═════ INFORMATION GIVEN

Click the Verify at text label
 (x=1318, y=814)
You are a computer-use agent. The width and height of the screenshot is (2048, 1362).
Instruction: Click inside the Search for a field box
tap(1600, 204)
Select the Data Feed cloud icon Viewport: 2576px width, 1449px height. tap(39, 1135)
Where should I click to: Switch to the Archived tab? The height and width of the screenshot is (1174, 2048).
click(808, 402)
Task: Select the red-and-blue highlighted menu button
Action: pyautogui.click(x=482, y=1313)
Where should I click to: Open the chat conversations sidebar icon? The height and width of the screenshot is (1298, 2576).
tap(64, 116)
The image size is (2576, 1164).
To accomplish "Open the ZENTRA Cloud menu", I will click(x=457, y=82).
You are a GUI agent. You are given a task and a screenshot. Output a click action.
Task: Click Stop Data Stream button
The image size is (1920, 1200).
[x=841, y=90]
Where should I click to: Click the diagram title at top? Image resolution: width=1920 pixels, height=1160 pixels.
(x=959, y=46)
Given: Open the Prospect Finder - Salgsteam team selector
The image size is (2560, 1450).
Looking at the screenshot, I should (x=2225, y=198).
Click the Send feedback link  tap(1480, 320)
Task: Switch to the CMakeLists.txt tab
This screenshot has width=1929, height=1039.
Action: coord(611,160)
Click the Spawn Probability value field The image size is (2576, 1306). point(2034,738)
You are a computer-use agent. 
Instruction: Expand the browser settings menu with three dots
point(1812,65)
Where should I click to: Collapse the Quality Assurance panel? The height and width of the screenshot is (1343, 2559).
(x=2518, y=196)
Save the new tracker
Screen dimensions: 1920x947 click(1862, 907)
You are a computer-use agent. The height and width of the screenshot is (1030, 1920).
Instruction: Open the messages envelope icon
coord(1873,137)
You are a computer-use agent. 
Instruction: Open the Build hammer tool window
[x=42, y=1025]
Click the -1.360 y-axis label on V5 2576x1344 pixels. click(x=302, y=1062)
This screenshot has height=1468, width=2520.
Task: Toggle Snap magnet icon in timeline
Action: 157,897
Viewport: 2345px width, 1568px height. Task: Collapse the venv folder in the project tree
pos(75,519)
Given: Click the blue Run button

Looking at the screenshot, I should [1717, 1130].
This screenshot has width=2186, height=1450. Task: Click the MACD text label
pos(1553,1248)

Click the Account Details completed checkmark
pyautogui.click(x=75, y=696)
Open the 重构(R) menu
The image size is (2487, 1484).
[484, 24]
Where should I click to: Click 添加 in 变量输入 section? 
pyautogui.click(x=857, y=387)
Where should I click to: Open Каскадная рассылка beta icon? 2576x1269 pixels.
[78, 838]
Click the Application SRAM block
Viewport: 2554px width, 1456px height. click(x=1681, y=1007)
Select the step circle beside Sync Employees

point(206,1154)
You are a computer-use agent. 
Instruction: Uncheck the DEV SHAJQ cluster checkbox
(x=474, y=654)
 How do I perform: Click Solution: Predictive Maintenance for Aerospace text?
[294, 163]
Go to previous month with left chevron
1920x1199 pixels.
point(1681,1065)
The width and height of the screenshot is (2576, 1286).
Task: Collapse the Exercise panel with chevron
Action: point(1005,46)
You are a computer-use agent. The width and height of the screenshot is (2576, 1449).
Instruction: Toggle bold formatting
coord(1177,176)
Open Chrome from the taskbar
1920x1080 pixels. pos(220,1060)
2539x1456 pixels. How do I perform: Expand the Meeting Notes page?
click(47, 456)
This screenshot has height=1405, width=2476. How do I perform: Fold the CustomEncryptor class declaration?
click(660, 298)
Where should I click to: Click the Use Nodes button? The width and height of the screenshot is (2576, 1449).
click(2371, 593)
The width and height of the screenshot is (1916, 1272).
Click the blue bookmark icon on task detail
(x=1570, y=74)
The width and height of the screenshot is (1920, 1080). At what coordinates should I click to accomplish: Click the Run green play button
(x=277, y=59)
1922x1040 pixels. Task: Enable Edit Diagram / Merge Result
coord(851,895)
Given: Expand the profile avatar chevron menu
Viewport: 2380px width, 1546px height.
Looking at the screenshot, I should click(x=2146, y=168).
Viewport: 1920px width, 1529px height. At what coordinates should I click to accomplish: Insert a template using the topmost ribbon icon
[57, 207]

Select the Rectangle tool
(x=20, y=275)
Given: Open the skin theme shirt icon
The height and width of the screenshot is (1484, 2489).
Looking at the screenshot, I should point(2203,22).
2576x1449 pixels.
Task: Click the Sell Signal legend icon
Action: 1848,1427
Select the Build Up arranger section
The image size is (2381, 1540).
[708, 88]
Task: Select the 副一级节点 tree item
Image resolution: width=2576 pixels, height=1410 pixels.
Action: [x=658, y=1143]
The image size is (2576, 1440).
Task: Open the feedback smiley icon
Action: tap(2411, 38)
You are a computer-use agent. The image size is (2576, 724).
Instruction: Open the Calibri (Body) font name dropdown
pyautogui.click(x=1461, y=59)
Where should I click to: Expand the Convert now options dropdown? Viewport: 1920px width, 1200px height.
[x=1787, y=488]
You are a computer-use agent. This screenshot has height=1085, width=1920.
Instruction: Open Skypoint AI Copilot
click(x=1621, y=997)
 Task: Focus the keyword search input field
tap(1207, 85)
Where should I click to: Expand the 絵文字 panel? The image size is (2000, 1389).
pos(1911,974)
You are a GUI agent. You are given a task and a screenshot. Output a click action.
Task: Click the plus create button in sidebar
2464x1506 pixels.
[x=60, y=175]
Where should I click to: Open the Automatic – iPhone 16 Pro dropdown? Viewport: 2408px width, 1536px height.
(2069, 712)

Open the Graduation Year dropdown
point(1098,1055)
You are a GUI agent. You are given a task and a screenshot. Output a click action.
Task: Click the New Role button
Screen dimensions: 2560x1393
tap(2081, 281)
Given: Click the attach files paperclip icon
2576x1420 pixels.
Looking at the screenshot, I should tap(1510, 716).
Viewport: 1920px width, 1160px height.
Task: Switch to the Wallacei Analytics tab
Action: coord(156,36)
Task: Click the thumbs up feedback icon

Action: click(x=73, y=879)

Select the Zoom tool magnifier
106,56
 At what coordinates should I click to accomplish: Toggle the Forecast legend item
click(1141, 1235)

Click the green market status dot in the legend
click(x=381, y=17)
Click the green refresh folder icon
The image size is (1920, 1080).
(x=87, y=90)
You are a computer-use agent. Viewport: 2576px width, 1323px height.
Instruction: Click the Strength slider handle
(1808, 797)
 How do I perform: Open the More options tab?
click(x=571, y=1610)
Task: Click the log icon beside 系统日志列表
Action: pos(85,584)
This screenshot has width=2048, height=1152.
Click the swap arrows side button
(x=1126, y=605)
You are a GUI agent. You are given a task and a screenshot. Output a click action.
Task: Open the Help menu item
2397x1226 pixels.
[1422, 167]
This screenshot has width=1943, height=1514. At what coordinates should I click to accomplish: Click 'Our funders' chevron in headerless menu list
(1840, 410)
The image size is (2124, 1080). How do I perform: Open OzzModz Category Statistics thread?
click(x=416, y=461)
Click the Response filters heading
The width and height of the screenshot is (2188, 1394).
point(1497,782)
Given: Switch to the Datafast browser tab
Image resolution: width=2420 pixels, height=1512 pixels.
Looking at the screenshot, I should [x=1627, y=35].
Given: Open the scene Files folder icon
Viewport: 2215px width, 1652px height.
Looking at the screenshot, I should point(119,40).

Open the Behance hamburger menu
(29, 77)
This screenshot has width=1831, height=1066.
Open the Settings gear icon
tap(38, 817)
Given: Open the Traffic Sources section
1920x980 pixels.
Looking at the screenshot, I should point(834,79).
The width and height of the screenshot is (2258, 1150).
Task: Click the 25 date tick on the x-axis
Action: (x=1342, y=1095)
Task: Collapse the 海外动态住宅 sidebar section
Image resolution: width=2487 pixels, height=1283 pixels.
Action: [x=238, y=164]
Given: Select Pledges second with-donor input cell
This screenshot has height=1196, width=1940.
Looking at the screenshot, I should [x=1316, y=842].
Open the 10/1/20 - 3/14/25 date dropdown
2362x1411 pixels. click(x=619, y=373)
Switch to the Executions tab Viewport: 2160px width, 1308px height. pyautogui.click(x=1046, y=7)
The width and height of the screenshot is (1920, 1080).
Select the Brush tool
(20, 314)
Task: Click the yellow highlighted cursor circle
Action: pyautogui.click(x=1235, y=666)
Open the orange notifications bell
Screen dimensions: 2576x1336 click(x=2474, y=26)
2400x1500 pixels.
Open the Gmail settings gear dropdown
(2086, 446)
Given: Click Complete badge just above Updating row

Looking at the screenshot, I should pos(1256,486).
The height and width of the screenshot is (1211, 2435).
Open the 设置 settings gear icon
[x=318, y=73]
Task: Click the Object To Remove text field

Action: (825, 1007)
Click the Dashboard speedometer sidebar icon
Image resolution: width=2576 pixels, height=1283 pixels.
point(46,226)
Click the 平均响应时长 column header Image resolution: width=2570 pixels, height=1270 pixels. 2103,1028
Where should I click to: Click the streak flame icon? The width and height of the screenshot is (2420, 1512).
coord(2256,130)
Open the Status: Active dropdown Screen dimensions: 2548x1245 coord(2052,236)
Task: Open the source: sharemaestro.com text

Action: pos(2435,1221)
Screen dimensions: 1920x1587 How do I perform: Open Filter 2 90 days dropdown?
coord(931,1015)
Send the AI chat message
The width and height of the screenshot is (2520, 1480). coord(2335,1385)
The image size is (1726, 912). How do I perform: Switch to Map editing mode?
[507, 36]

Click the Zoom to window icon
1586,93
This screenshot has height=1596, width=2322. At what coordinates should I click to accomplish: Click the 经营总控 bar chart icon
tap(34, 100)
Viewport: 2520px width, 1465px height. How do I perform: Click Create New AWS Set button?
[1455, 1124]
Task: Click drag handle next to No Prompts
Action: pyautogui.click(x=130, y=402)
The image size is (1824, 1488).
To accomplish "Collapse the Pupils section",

══════════

▸ **PROMPT**:
List each line of the entries that holds the string "computer".

▸ **ANSWER SPACE**:
You are a computer-use agent. The width and height of the screenshot is (2048, 1362).
You are a computer-use agent. 
You are a computer-use agent. The height and width of the screenshot is (1030, 1920).
You are a computer-use agent. 
You are a computer-use agent. 
You are a computer-use agent. The width and height of the screenshot is (2576, 1449).
You are a computer-use agent. The image size is (2576, 724).
You are a computer-use agent. This screenshot has height=1085, width=1920.
You are a computer-use agent. Viewport: 2576px width, 1323px height.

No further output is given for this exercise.